L’ISAF si è conclusa e le scommesse sul suo lascito sono aperte. Se andrà male, ricorderà uno di quei casi in cui si scopre che in quel punto sul terriccio di persone ne sono passate due, non una, e quindi che in prigione c’è la persona sbagliata.
Questo è quello che accade nella realtà.
E nella fiction?
Perché amiamo leggere gialli – i gialli canonici, eleganti e con una conclusione, non i gialli alla Dürrenmatt?
Dopo questo lungo elogio alla complessità e alla casualità, per non parlare della multicausalità, non posso certo darvi un’unica, certa, risposta. Non ce l’ho. Ma, mentre leggevo La promessa di Dürrenmatt, mi è venuta in mente una serie di foto di Ursus Wehrli (svizzero come Dürrenmatt) in cui ero inciampata aprendo un link intitolato 12 pics that will satisfy your obsessive compulsive disorder .
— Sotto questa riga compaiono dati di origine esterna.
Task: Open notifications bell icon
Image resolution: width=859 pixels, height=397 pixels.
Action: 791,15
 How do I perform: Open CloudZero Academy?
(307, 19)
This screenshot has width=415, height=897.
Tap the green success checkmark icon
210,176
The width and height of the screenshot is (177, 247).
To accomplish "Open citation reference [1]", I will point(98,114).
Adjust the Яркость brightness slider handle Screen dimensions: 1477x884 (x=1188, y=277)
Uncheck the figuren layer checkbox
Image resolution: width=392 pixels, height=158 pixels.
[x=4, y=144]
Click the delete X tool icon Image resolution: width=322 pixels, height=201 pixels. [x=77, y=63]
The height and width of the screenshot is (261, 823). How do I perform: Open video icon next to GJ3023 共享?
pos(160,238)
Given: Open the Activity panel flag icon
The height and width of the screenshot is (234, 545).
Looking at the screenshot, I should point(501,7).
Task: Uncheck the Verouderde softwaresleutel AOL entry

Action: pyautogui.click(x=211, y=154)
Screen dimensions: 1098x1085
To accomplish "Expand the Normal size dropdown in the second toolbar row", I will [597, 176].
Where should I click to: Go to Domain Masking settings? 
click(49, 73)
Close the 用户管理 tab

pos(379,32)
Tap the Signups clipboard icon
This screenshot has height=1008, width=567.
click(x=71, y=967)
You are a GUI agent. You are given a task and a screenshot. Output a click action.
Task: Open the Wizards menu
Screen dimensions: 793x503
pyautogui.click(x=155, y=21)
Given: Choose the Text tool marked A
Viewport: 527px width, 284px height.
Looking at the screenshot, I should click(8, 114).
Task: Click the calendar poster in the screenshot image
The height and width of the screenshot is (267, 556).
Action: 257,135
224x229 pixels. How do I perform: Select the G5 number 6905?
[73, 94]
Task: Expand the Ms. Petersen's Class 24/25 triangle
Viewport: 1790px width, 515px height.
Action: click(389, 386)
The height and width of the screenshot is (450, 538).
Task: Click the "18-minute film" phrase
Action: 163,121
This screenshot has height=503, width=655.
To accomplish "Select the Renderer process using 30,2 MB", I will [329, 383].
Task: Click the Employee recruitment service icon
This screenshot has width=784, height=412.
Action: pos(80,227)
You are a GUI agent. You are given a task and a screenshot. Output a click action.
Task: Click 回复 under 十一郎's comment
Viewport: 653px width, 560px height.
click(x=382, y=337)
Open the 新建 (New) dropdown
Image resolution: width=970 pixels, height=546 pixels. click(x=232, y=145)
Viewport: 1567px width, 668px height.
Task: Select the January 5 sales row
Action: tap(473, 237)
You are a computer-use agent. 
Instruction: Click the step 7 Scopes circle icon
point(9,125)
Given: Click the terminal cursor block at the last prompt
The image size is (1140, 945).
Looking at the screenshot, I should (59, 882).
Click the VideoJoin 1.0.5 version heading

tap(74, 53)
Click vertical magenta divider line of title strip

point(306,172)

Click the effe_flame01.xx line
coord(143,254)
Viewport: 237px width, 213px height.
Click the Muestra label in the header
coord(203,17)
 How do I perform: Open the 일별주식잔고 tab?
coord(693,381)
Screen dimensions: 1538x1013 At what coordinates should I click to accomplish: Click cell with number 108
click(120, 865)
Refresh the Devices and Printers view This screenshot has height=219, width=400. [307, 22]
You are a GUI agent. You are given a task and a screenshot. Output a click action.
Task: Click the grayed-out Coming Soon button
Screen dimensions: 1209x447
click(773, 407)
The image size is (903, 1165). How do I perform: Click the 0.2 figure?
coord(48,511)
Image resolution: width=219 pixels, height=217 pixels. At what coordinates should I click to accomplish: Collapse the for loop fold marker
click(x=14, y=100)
Trovare un senso e un ordine alle cose è rassicurante. Un po’ artificioso, a volte – come nel caso di queste foto e di molti gialli – ma rassicurante. E, se non si può fare in questa caotica realtà di gente imprigionata per sbaglio e contadini afghani che continuano a coltivare oppio, lo si può sempre fare nel tempo libero leggendo un libro.
Ho risolto il giallo dei romanzi gialli?
Non credo. Né quello di Dürrenmatt è stato un requiem per il romanzo giallo. Ma rileggerlo ora, dopo più di cinquant’anni, ci permette di osservare quanto poco certe cose siano cambiate: la complessità dei drammi umani e la semplicità con cui, a volte, viene esorcizzata.
Friedrich Dürrenmatt (5 gennaio 1921 – 14 dicembre 1990) scrittore, drammaturgo e pittore svizzero. E’ stato esponente del teatro epico le cui opere riflettevano le recenti esperienze della Seconda Guerra Mondiale. Autore attivo politicamente, raggiunge la fama ampiamente dovuta alle sue opere avanguardiste, i romanzi criminali profondamente filosofici, e spesso alla sua satira macabra.